Odyssey
- Publishers: Gamer's Den
- Genres: heroic fantasy, play-by-mail
- Languages: English
- Players: varies
- Playing time: unlimited
- Materials required: Instructions, order sheets, turn results, paper, pencil
- Media type: Play-by-mail or email

= Odyssey (play-by-mail game) =

Play-by-mail fantasy game

Odyssey is a heroic fantasy, play-by-mail (PBM) game.

==History and development==
Odyssey was a computer moderated, play-by-mail game published by Gamer's Den. It was a heroic fantasy game.

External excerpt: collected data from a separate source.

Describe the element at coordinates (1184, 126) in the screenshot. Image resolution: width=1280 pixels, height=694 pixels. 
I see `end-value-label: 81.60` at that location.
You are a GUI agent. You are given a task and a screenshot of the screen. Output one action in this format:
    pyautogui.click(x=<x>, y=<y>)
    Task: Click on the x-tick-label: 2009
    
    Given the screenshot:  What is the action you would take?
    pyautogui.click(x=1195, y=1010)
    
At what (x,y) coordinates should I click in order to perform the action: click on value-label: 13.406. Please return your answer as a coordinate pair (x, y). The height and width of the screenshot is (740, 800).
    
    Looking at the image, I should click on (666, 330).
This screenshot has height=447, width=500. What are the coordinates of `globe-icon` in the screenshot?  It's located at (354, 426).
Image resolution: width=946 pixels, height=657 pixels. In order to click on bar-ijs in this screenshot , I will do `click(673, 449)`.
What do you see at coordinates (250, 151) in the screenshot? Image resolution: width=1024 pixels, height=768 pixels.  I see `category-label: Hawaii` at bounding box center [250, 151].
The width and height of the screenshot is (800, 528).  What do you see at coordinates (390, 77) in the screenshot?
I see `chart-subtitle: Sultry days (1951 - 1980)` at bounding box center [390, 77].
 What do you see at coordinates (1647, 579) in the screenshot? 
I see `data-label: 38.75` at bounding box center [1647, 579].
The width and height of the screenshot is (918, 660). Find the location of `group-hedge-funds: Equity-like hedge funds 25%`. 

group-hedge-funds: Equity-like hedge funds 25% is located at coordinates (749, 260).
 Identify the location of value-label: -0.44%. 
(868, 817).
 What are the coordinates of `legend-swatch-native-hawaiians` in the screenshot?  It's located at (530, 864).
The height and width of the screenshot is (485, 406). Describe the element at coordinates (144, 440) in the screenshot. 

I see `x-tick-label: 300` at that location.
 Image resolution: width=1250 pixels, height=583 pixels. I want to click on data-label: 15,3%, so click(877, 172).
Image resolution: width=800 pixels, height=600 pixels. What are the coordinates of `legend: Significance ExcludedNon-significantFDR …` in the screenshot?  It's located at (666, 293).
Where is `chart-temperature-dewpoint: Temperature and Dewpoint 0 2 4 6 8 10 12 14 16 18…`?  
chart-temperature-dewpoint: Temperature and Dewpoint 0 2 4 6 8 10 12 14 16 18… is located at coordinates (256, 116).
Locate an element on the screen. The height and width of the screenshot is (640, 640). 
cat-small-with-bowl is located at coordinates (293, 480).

The game's first module was Heroes' Quest, available for 30–50 players. In the July–August 1997 issue of Paper Mayhem, the publisher announced the release of its second module, Only the Strong, written by Mark Montero and available as a play-by-email (PBEM) game. It had six factions: The Realm, The Kingdom of Melborne, The League of Chaos, The Children of Scourge, The Greenskins, and The Dark Council. Novices could play the New Frontiers module. A third module was Black Piper.

==Gameplay==
Gameplay was extended, but with victory conditions, making it a closed-ended game. Elements of gameplay included fantasy adventure, conquest, and exploration. Factions did not appear in the first module, but Only the Strong featured six factions while Black Piper had two warring factions.

==Reception==
Reviewer Douglas W. Bierbower, in the January–February 1996 issue of Paper Mayhem magazine placed the game's quality over others in the genre: Alamaze, Hyborian War, Legends, Middle Earth, Olympia, and Suzerainty.